* _Saved data entries_
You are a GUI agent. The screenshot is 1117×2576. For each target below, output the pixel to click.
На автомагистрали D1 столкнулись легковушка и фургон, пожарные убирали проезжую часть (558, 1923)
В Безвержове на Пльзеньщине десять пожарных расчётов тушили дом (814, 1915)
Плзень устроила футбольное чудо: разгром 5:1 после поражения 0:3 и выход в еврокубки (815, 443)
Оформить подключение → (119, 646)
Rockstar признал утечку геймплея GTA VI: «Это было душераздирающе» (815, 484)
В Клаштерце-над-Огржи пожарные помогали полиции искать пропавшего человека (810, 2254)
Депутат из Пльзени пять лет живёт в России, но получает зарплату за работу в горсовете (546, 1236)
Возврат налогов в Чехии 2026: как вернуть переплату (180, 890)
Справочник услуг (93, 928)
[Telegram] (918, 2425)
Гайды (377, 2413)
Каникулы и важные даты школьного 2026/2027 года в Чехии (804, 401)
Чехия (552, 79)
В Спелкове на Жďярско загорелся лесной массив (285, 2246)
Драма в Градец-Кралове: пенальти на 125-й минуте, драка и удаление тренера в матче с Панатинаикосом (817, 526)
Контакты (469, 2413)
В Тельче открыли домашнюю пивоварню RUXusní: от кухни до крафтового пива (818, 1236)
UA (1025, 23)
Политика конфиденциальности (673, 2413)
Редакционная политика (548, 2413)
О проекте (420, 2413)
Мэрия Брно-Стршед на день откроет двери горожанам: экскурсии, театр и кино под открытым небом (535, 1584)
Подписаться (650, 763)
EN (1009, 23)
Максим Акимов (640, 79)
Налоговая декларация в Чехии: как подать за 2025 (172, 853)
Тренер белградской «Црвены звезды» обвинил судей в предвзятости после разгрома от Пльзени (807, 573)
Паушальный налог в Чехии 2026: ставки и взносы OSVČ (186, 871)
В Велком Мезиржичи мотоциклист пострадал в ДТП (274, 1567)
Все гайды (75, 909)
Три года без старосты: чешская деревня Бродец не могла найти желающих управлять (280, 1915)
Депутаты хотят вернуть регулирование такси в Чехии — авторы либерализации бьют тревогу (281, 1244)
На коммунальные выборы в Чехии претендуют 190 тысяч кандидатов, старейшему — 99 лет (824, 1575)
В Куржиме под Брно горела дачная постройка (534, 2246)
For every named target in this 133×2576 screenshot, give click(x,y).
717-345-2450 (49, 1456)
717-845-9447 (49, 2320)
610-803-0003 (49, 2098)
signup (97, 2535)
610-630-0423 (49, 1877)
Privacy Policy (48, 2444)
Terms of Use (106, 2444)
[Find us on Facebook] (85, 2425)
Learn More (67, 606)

* _Goal of the exercise_
Each line above must be reproduced exactly as it stands.

* _Written solution_
You are a GUI agent. The screenshot is 1117×2576. For each target below, output the pixel to click.
На автомагистрали D1 столкнулись легковушка и фургон, пожарные убирали проезжую часть (558, 1923)
В Безвержове на Пльзеньщине десять пожарных расчётов тушили дом (814, 1915)
Плзень устроила футбольное чудо: разгром 5:1 после поражения 0:3 и выход в еврокубки (815, 443)
Оформить подключение → (119, 646)
Rockstar признал утечку геймплея GTA VI: «Это было душераздирающе» (815, 484)
В Клаштерце-над-Огржи пожарные помогали полиции искать пропавшего человека (810, 2254)
Депутат из Пльзени пять лет живёт в России, но получает зарплату за работу в горсовете (546, 1236)
Возврат налогов в Чехии 2026: как вернуть переплату (180, 890)
Справочник услуг (93, 928)
[Telegram] (918, 2425)
Гайды (377, 2413)
Каникулы и важные даты школьного 2026/2027 года в Чехии (804, 401)
Чехия (552, 79)
В Спелкове на Жďярско загорелся лесной массив (285, 2246)
Драма в Градец-Кралове: пенальти на 125-й минуте, драка и удаление тренера в матче с Панатинаикосом (817, 526)
Контакты (469, 2413)
В Тельче открыли домашнюю пивоварню RUXusní: от кухни до крафтового пива (818, 1236)
UA (1025, 23)
Политика конфиденциальности (673, 2413)
Редакционная политика (548, 2413)
О проекте (420, 2413)
Мэрия Брно-Стршед на день откроет двери горожанам: экскурсии, театр и кино под открытым небом (535, 1584)
Подписаться (650, 763)
EN (1009, 23)
Максим Акимов (640, 79)
Налоговая декларация в Чехии: как подать за 2025 (172, 853)
Тренер белградской «Црвены звезды» обвинил судей в предвзятости после разгрома от Пльзени (807, 573)
Паушальный налог в Чехии 2026: ставки и взносы OSVČ (186, 871)
В Велком Мезиржичи мотоциклист пострадал в ДТП (274, 1567)
Все гайды (75, 909)
Три года без старосты: чешская деревня Бродец не могла найти желающих управлять (280, 1915)
Депутаты хотят вернуть регулирование такси в Чехии — авторы либерализации бьют тревогу (281, 1244)
На коммунальные выборы в Чехии претендуют 190 тысяч кандидатов, старейшему — 99 лет (824, 1575)
В Куржиме под Брно горела дачная постройка (534, 2246)
For every named target in this 133×2576 screenshot, give click(x,y).
717-345-2450 (49, 1456)
717-845-9447 (49, 2320)
610-803-0003 (49, 2098)
signup (97, 2535)
610-630-0423 (49, 1877)
Privacy Policy (48, 2444)
Terms of Use (106, 2444)
[Find us on Facebook] (85, 2425)
Learn More (67, 606)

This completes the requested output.